Task item → Repeat, please, exactly the lines from the one that has "The image size is (769, 365)." through the end of the records below, with pictures dropped.

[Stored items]
****************

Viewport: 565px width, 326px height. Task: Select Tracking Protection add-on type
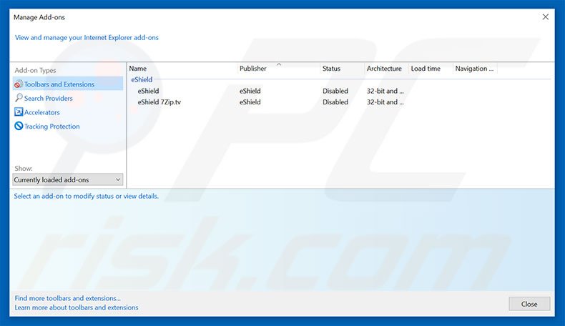pyautogui.click(x=51, y=127)
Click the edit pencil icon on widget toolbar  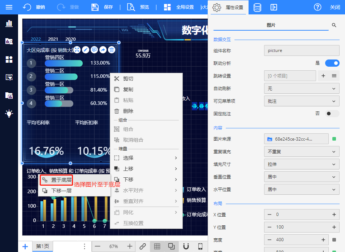click(x=86, y=50)
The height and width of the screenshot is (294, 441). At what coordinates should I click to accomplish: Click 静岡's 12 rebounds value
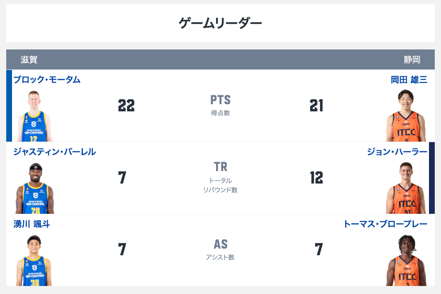[x=316, y=178]
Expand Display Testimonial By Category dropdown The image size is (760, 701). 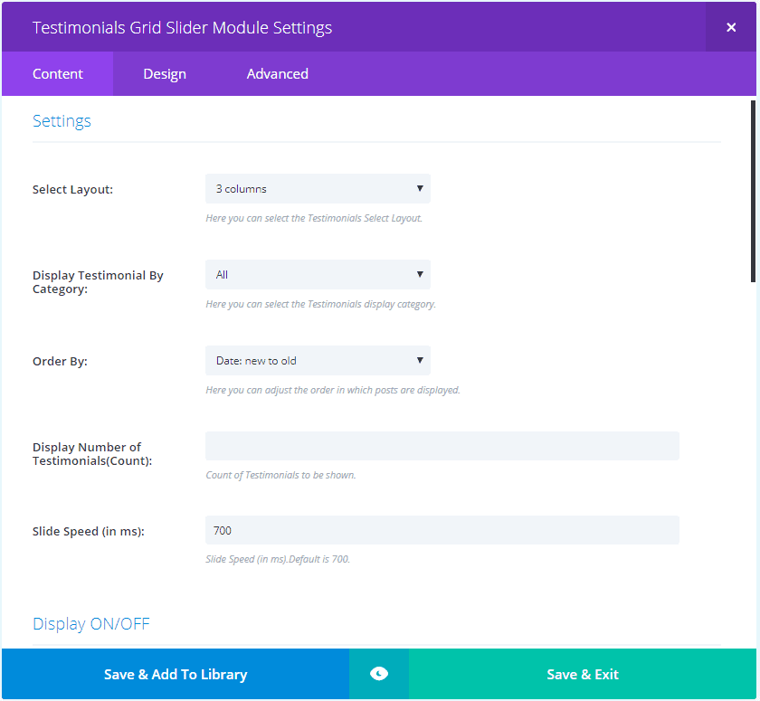click(318, 275)
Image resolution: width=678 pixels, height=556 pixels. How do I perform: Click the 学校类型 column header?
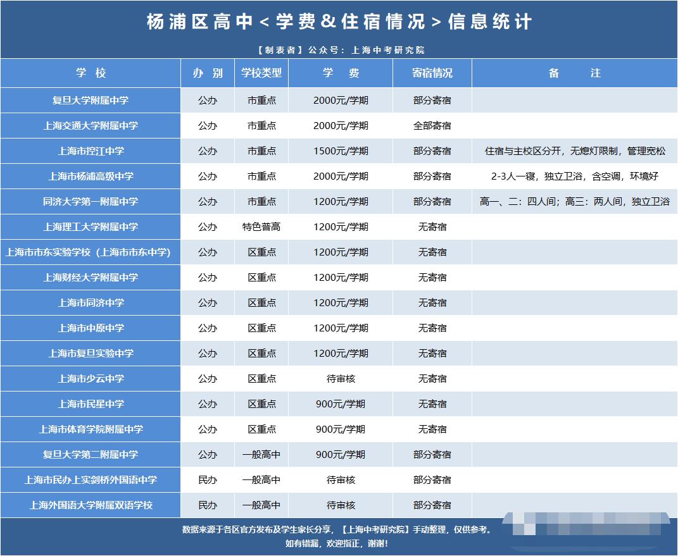click(x=261, y=73)
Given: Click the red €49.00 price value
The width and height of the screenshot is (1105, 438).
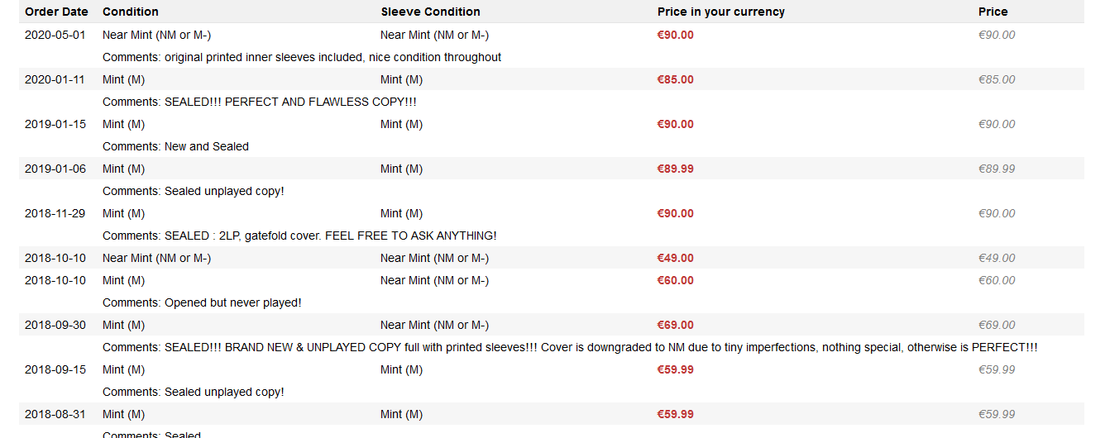Looking at the screenshot, I should click(675, 258).
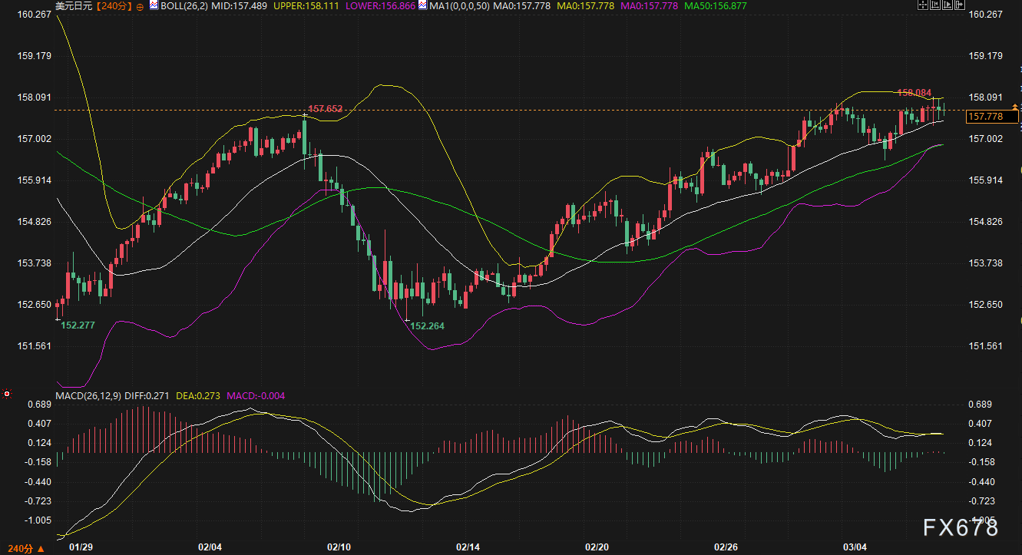Click the 美元日元 symbol name
Image resolution: width=1022 pixels, height=555 pixels.
(73, 5)
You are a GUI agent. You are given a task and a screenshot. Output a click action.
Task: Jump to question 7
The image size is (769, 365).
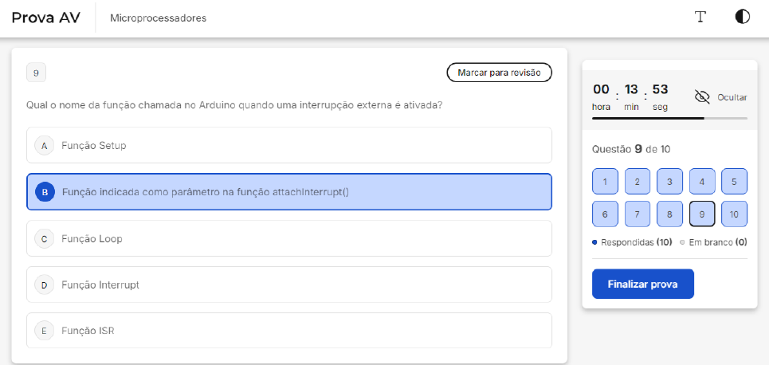point(638,214)

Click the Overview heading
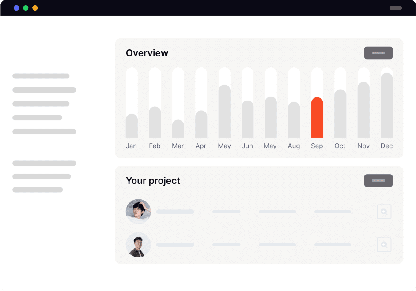click(147, 53)
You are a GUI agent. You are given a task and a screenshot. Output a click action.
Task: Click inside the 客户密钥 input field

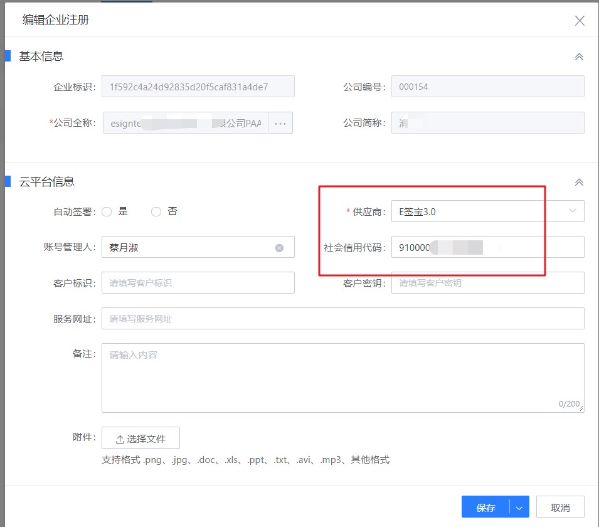[489, 282]
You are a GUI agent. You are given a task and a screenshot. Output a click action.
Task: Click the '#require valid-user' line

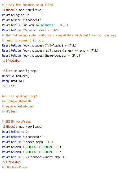[18, 106]
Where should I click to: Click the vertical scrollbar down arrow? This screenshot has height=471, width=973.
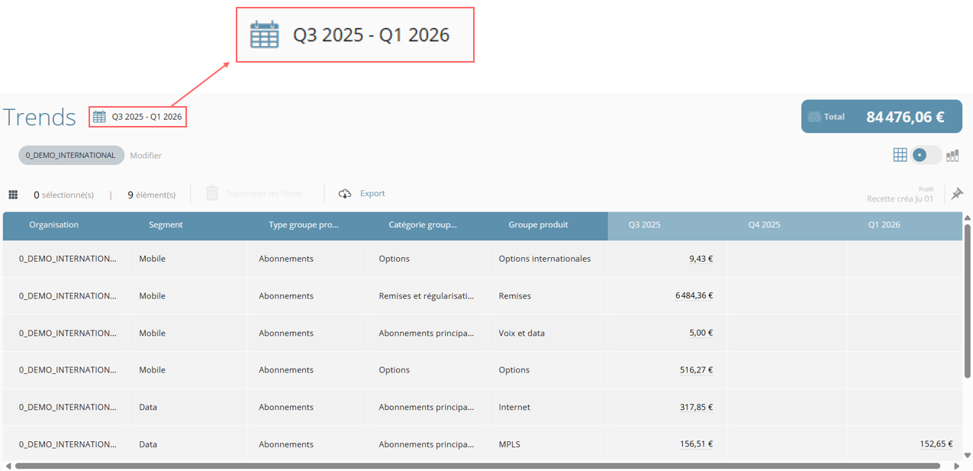tap(968, 456)
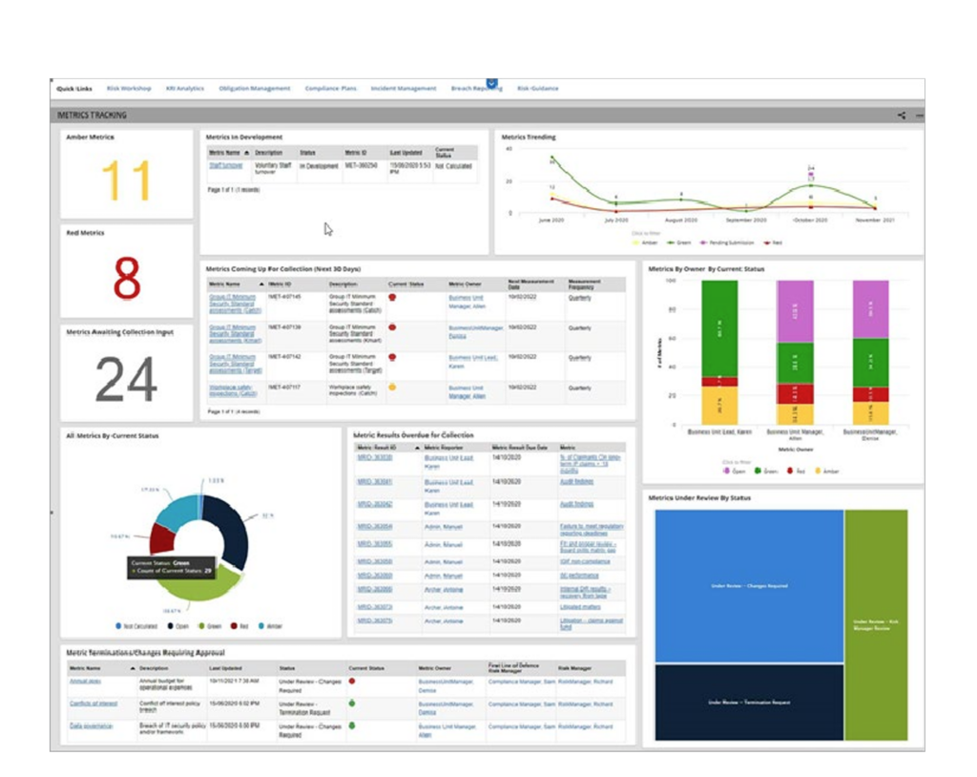Open the Risk Workshop tab
This screenshot has width=977, height=777.
pyautogui.click(x=129, y=88)
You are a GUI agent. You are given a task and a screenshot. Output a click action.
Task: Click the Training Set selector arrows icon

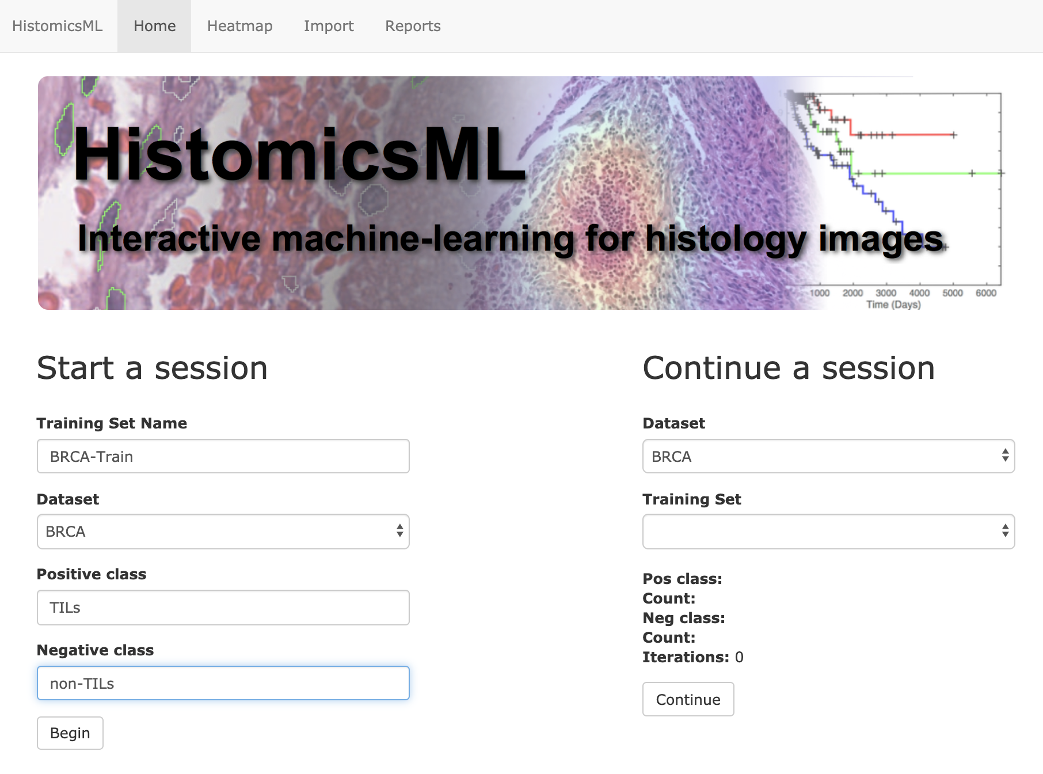(x=1005, y=531)
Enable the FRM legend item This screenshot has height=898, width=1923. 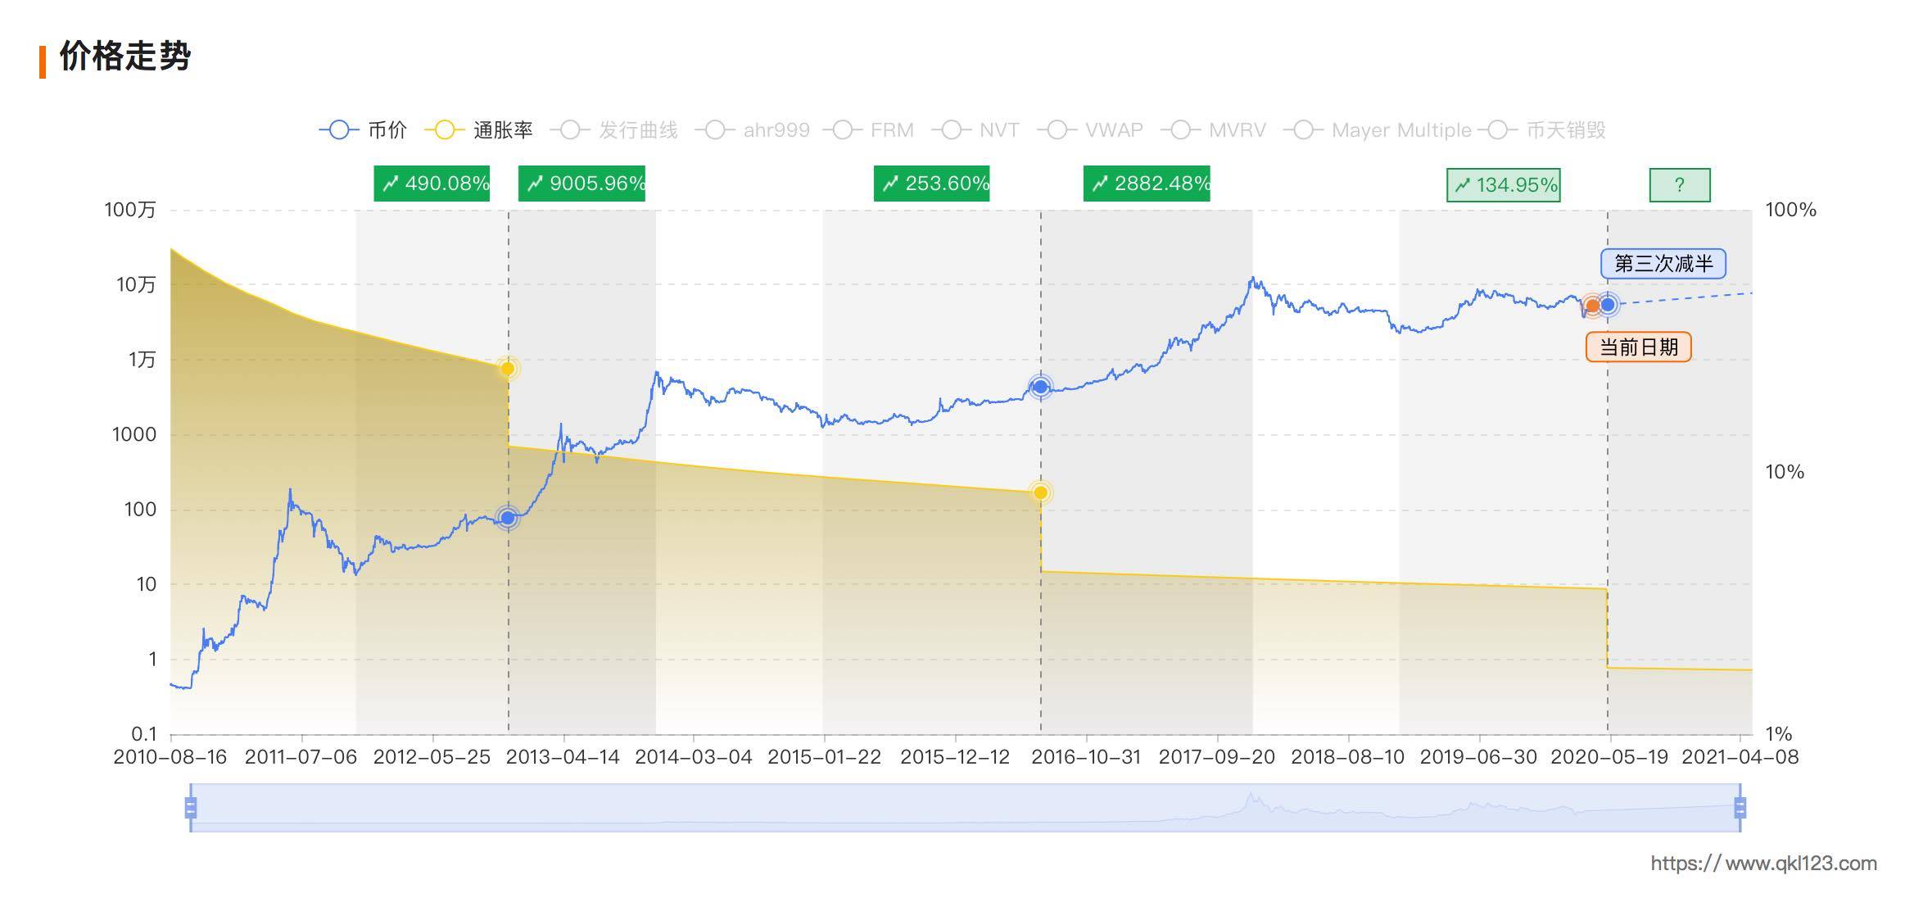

****************

Answer to the problem →
The image size is (769, 365).
point(638,214)

Click the Overview heading
click(147, 53)
You are a GUI agent. You are given a task and a screenshot. Output a click action.
Task: Click inside the 客户密钥 input field

[489, 282]
You are a GUI agent. You are given a task and a screenshot. Output a click action.
Task: Click the '#require valid-user' line

[18, 106]
Where should I click to: Click the vertical scrollbar down arrow? This screenshot has height=471, width=973.
tap(968, 456)
Open the Risk Workshop tab
This screenshot has width=977, height=777.
pyautogui.click(x=129, y=88)
You are a GUI agent. You are given a task and a screenshot. Output a click action.
Task: Click the Training Set selector arrows icon

(x=1005, y=531)
Enable the FRM legend item This screenshot has height=898, width=1923. 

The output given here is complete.